There are several benefactors of this lake park to remember, the chief among them being the late Keigetsu Ōmachi. He was a man of letters and wrote much about the charms of Towada with feeling and zest, especially on the Oirase Valley.

The little hot-spring village, called Tsuta, where Mr. Ōmachi wrote and died, has become a popular resort, one of the "must" spots for visitors to Towada. There is hardly a mountain resort but has some lakes near by to reflect its beauty and enhance its attractiveness, but in most cases the greater charms belong to the mountain. In Towada the lake is the mistress. Here the Hakkōda peaks, eight in number, as the word "hakkō" indicates, looming grandly to the north of the lake, are included within the orbit of the lake to form a picture-wise background to the Towada Park, for, as stated elsewhere, a Japanese garden must comprise both lake and mountain.

These mountains are rich in alpine plants and in primitive forests, the depths of which have not yet been explored. Their highest peak, Ōdake (5,199 feet above sea level) is a favorite objective of climbers far and near. Their volcanic nature is proved by the presence of hot springs in the vicinity, of which the aforesaid Tsuta, and Sugayu on the western side of the park, are noted.
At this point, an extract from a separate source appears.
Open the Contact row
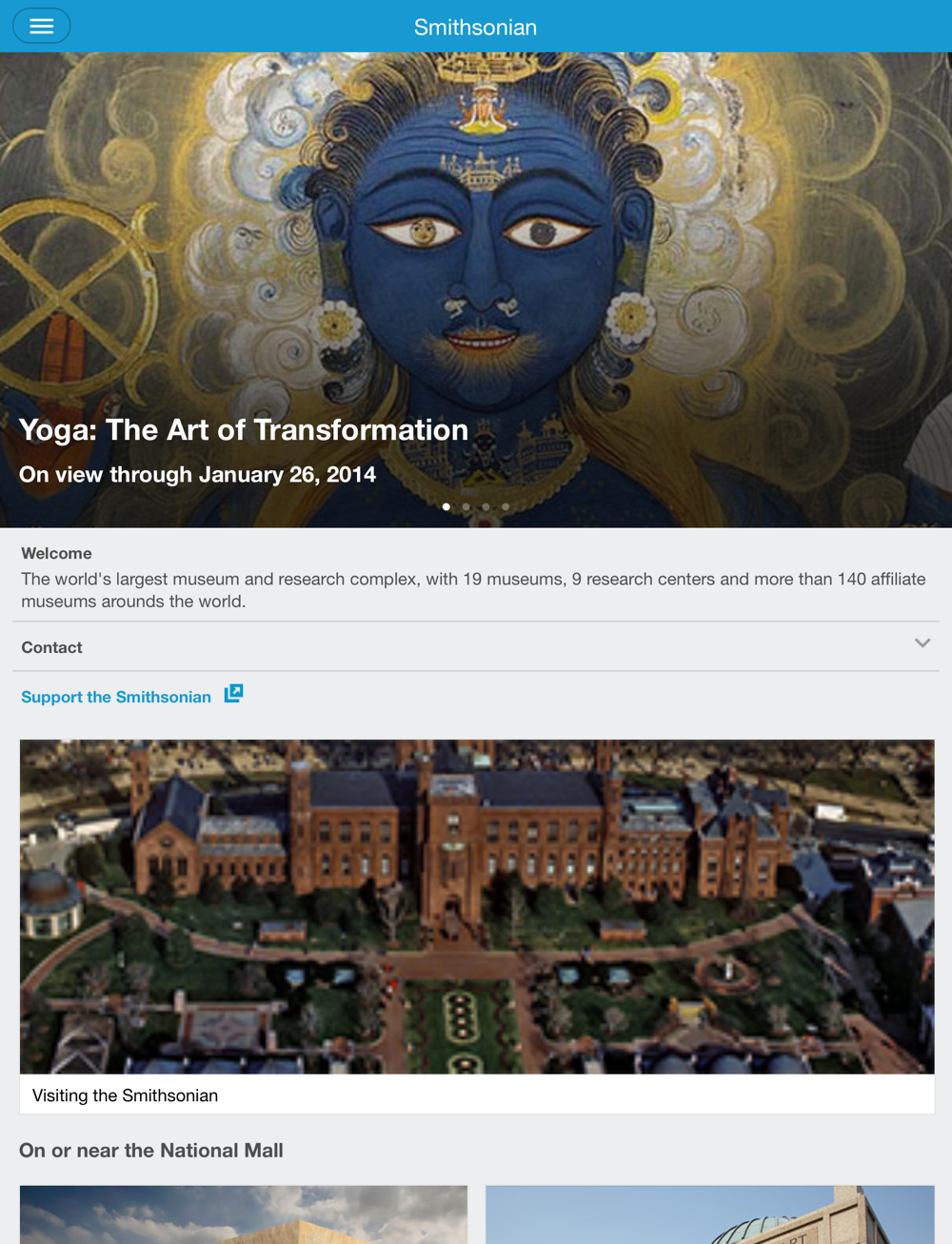 [x=476, y=646]
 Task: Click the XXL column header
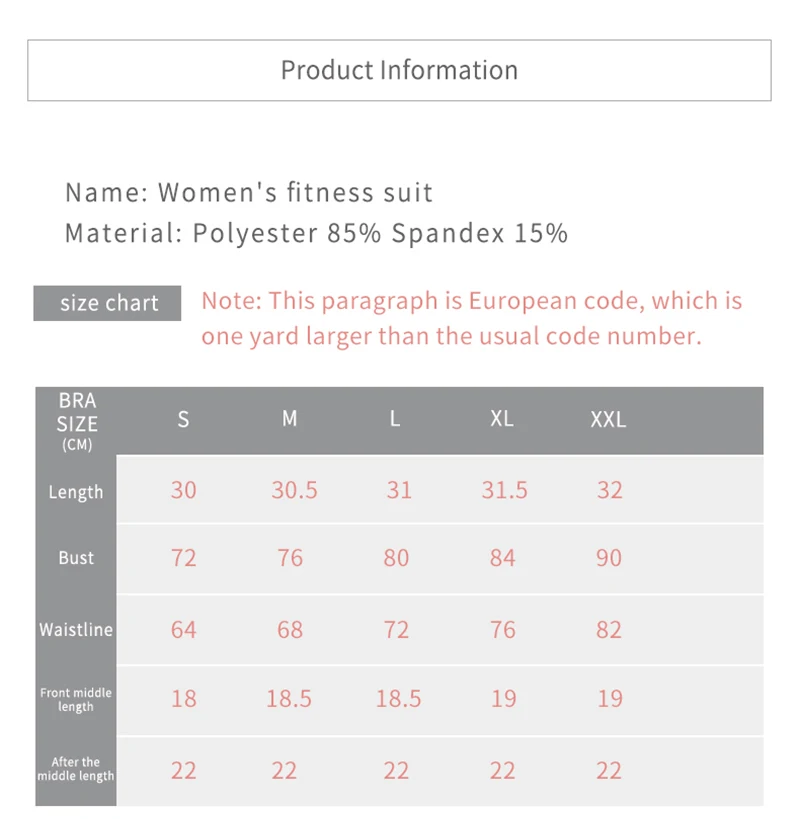(x=608, y=419)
Coming from Aomori, the chief city in the north-eastern Japan, one passes these two spas en route to Yakeyama, the fine motor road being laid in a picturesque sylvan landscape. Then one enters the most perfect beauty spot of the Towada district, namely, the Oirase Valley. It is a continuous run of 7.5 miles, forming the bed of the river Oirase, flowing from the Towada Lake. The water runs placidly over a deep basin, now laughing upon shallow, stony beds, and now crashing in angry cascades. Its passage is laid in thickly-wooded and rocky gorge scenery of unsurpassable beauty.
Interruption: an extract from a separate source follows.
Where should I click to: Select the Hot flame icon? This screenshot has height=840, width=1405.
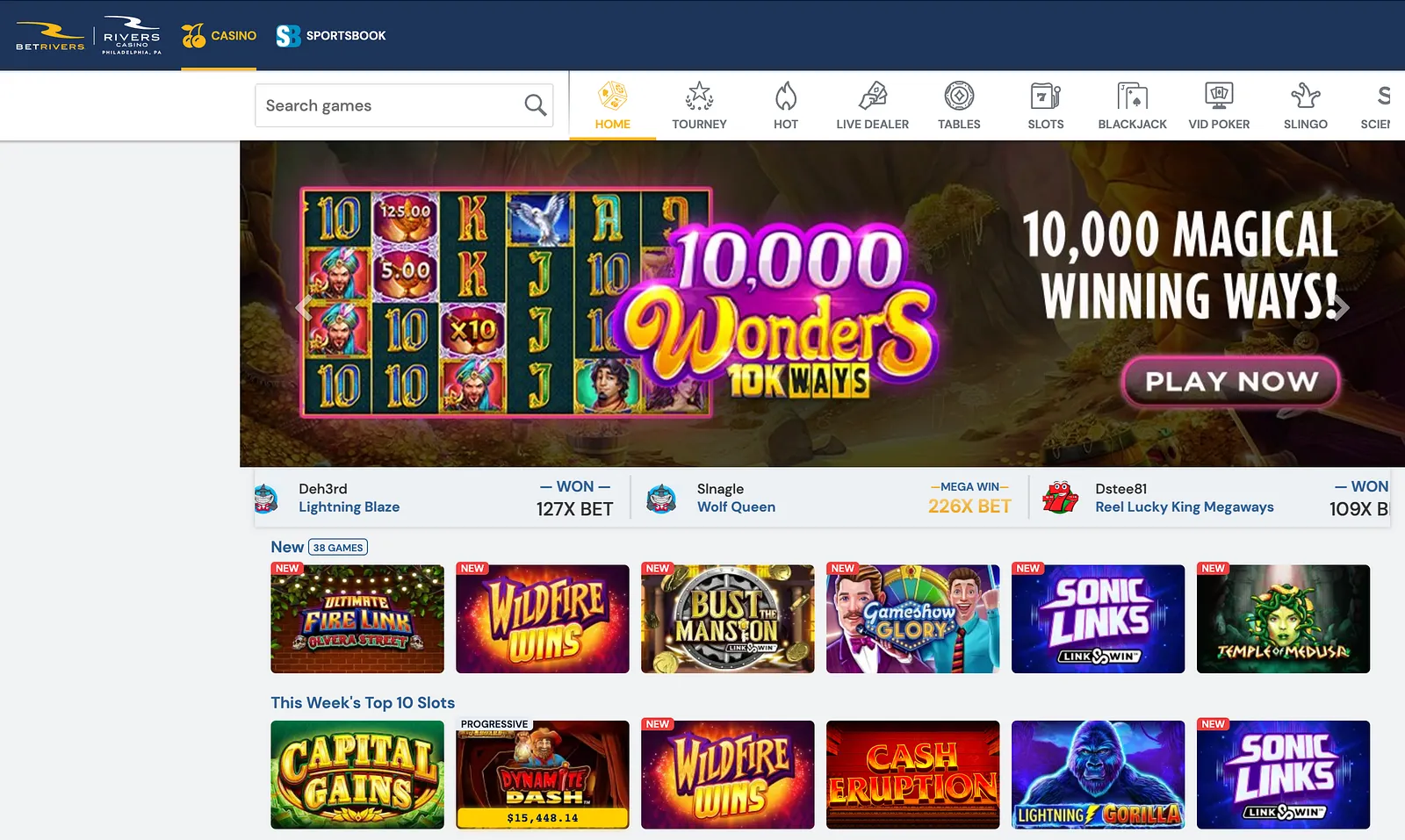(x=786, y=96)
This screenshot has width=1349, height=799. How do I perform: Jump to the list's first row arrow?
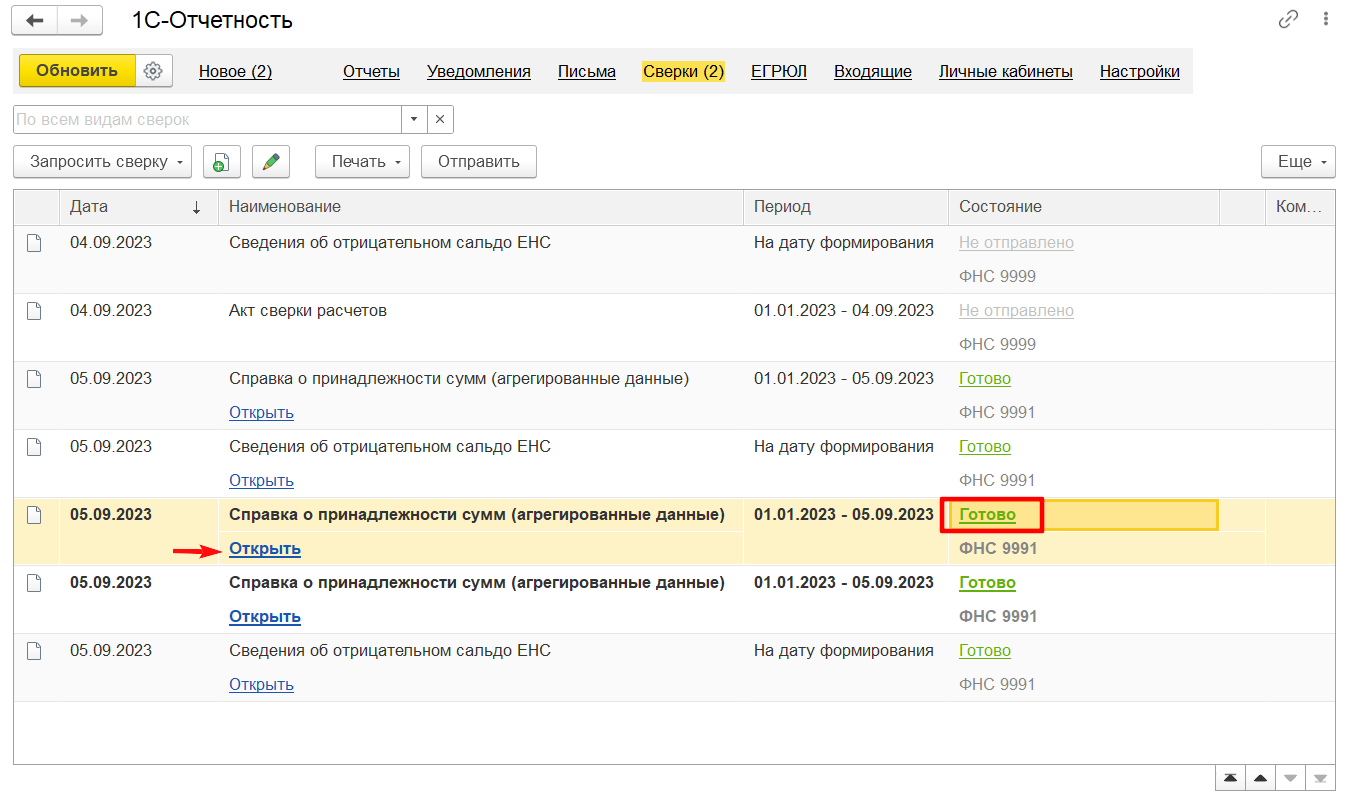click(1229, 778)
Upon the many rocks, large and small, sticking out of the water, are seen not only moss but trees and shrubs, and this peculiar phenomenon is accounted for as follows. "As a rule, the bed of a mountain stream is so steep and the change in the volume of the water so considerable that few rocks in the stream can maintain plant life, but the Oirase is an exception to this rule, its water always flowing evenly." The drive or walk along this valley from Yakeyama to Nenokuchi ("the mouth of the lake") is worth all the journey one makes to Towada.

At Nenokuchi the wondrous lake Towada opens, almost round with a pair of peninsulas, Ogura and Nakayama, the one thick-set and the other slender, jutting into the lake, dividing its southern side into the three lakes, i.e. East, Central and Western. It is 28 miles around, six times the size of Lake Chūzenji, and is very deep, being over 1,100 feet at its deepest part, which nearly represents the height of the lake from sea level.

The sightseeing motor-boat is regularly run round the southern half of the lake, which is Lake Towada proper, or the most picturesque part of it. Most beautiful in autumn, it attracts visitors all the year, for it affords bathing, boating and fishing amid serene natural environs. The two villages of Oide and Yasumiya on the southern shore provide conveniences of life as well as stop-over stations for ramblers over land and by water and for mountain climbers.